“The streets were dark with something more than night.”
High tops sprang toward the base of a fire escape.
It is true, it has been snowing: the iron gives a
gorgonic hiss as residue clumps into a
mess of what looks like bellybutton lint. No, not
enough time, shouldn’t have considered this, three more
floors until the buildings will shade what tracks exist.

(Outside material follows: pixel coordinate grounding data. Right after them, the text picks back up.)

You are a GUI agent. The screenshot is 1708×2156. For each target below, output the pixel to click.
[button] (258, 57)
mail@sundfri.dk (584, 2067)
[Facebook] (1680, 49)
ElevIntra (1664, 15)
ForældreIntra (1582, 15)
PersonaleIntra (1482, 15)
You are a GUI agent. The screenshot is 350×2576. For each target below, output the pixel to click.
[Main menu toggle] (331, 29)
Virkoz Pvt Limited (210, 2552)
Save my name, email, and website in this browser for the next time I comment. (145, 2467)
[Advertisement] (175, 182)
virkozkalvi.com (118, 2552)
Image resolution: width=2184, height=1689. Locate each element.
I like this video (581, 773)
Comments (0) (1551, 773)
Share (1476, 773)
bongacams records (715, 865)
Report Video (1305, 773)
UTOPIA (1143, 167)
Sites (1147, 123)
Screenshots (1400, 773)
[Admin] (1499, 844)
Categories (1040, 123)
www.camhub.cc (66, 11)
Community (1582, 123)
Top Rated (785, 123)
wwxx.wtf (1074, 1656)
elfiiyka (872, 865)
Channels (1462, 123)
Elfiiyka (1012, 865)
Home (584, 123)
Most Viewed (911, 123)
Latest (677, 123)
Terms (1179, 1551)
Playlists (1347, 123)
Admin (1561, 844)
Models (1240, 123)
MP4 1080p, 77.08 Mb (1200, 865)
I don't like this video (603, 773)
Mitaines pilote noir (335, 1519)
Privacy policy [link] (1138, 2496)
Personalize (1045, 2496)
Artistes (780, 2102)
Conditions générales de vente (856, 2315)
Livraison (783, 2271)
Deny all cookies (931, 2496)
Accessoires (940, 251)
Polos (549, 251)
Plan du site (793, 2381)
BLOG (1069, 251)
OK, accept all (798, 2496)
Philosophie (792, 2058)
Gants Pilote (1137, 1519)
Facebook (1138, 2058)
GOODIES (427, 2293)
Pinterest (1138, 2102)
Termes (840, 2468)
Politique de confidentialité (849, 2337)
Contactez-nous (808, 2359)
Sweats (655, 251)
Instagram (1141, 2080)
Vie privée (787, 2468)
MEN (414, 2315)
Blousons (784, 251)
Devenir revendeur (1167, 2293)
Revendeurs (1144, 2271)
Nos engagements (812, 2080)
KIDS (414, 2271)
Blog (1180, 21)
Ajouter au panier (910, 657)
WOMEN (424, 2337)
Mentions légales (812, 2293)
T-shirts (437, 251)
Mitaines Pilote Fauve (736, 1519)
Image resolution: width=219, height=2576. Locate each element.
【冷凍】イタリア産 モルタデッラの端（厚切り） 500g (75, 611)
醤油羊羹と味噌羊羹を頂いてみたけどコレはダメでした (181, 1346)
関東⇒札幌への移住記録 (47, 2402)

The cistern: city beneath another city.
It is calling, the rooftops are unsafe. Below
there are lean byways without traffic lights. Stop signs
made up of canals, the discarded memories
of our bodies all at once, mixing into rags,
Styrofoam cups, half-eaten food squeezed through
tight passages like subway trains. I am afraid.
“Live life accordingly” reads a poster for a
suicide hotline. I dangle a foot in front
of it and drop, stunning a pile of cold muck with
both high tops. For just a second, I’m a compass:
I shudder for direction, support myself and
pivot, responding to the darkness like one half
of a magnet. The city is an attitude
it keeps like a secret, confusing stars with dim
lantern filaments, deeming them unimportant.
I’ve seen myself sweat at sunrise and thought about
loss. I’ve slept in the cistern and walked on rooftops.
If one thinks too much they’ll drive themselves unusual
which can be a good thing if one enjoys funerals.